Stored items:
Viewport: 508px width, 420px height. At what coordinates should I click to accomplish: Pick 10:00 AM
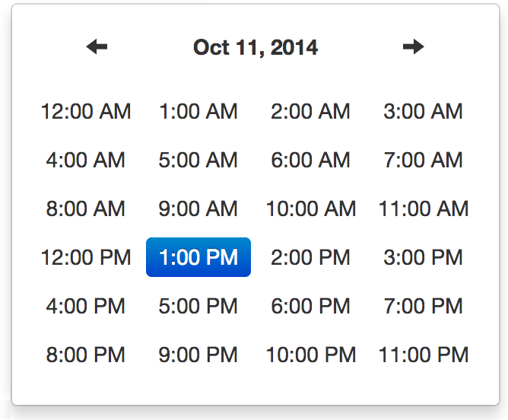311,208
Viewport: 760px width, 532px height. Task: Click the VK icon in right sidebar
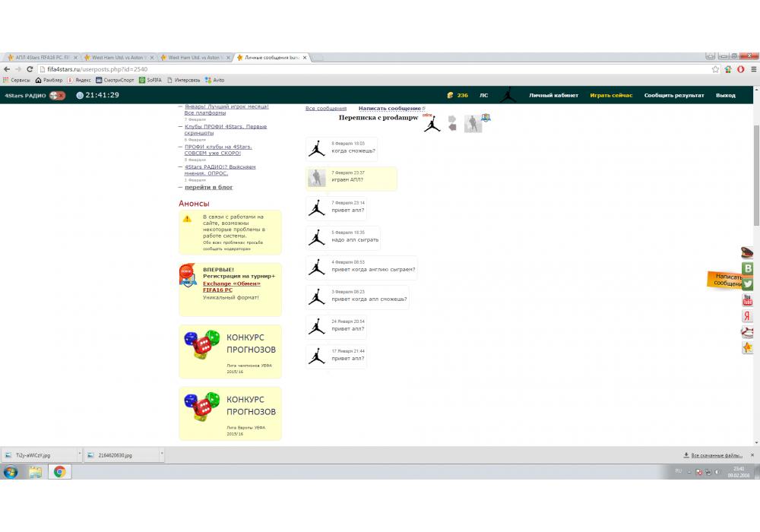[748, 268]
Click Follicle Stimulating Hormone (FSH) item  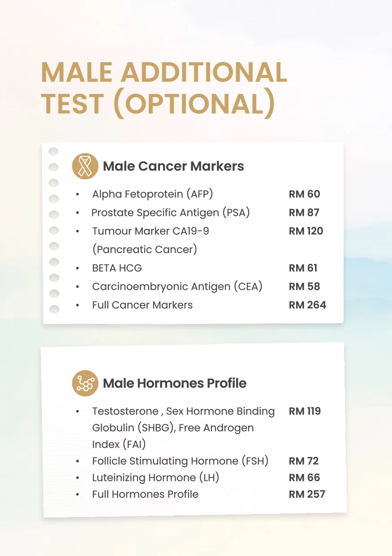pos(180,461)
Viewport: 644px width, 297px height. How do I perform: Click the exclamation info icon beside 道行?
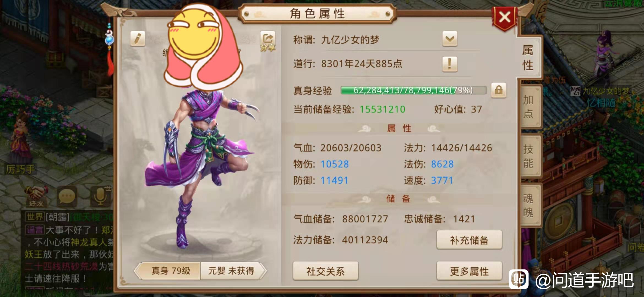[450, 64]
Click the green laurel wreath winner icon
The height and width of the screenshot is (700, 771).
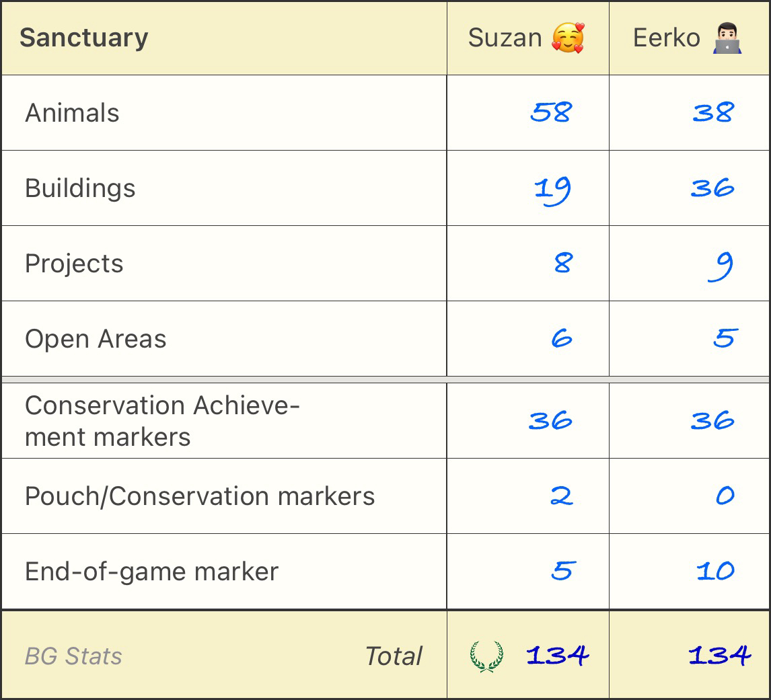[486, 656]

What the exercise asks: Begin with the line containing "Viewport: 644px width, 297px" and end with the last line of the entries above. Copy those lines exactly, both ends included, and drop every picture.

Solution:
Viewport: 644px width, 297px height. How do I perform: Click the exclamation info icon beside 道行?
[450, 64]
Click the green laurel wreath winner icon
The height and width of the screenshot is (700, 771).
[486, 656]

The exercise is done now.